To: joancee who wrote (39177)2/11/2001 11:56:39 PM
From: Mike Buckley  Read Replies (2) | Respond to of 54805
 
Thirdly, there are what I call groove-in effects tied to customers and consumers. Basically, this means that the more I use a product, the more I'm familiar with that product, the more convenient it gets for me. I use Microsoft Word. There might be a better program out there, but I know all the tricks with Word that I mastered over several years and I am very reluctant to give that up to start over with another product.

I call that a cost of switching. And given my proclivity toward understanding technology at the level of the end user, it's a really high cost. :)
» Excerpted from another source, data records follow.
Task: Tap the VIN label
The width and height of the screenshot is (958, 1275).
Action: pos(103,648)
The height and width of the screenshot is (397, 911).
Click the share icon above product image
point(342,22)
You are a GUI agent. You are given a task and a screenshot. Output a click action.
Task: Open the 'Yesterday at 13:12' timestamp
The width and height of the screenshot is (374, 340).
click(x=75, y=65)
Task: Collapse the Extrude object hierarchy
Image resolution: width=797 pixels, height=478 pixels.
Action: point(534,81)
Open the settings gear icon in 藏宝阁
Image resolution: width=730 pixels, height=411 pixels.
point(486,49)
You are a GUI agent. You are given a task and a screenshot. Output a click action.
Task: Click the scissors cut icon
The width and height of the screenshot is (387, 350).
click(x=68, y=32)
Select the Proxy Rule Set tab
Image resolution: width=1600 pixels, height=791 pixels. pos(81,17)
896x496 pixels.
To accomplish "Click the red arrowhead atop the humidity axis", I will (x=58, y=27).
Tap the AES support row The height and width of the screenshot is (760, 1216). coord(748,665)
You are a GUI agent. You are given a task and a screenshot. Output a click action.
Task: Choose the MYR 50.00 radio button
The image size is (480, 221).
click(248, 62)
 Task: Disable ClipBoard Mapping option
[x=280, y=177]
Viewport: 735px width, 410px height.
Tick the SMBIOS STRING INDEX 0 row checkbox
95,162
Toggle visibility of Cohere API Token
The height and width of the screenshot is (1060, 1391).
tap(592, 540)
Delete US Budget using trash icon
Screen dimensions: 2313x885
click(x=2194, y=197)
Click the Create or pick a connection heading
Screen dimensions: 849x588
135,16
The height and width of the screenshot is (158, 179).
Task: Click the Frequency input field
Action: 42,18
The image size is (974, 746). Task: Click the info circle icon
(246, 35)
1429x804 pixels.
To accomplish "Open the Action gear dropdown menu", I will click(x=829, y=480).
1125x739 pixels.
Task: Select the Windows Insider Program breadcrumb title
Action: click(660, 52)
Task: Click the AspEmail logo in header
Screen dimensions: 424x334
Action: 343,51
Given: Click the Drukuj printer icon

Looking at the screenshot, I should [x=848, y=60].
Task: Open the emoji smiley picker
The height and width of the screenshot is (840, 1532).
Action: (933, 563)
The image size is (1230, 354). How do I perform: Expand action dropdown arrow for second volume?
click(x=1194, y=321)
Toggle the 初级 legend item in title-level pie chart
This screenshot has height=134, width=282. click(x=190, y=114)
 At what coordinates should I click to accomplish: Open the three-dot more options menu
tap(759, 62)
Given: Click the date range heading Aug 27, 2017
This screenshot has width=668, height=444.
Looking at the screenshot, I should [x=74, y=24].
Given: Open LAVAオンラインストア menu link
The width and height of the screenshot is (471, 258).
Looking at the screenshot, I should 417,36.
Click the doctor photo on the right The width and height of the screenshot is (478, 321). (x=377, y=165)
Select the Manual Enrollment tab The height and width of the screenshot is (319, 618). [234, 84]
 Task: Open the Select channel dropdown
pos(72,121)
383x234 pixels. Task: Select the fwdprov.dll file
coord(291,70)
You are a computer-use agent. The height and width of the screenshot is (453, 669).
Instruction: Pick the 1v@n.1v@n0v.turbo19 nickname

Evidence: Just this weekend my wife switched from using personal finance software Manage Your Money (MYM) to Intuit's Quicken. Was it that MYM upgrades stopped being made years ago? Nah. Was it that we figured now is a good time to stop using a DOS version and start using a Windows version? Nah. Was it that MYM isn't Y2k-compliant? Well sort of. Just this week we learned that the reason Check Free wasn't working is because of the Y2k issue. It worked fine for the last 13 months. Go figure. So we had to learn a new software program to be able to pay our bills.

--Mike Buckley

P. S. Id is gonna have fun with this.



To: joancee who wrote (39177)2/12/2001 11:26:26 AM
From: Judith Williams  Respond to of 54805
 
Joancee--

Thanks for the Arthur link. I am a big fan.

His three components--scale, network effects, grove-in--fit neatly into our framework. "Grove-in" may be equivalent to switching costs, as Mike suggests, but it's a catchy label, no?

--Judith



To: joancee who wrote (39177)2/12/2001 2:11:39 PM
From: JAPG  Respond to of 54805
 
Joancee,

Brian Athur. Yep, he is the one that brought us back "increasing returns" on which the Gorilla Game is based.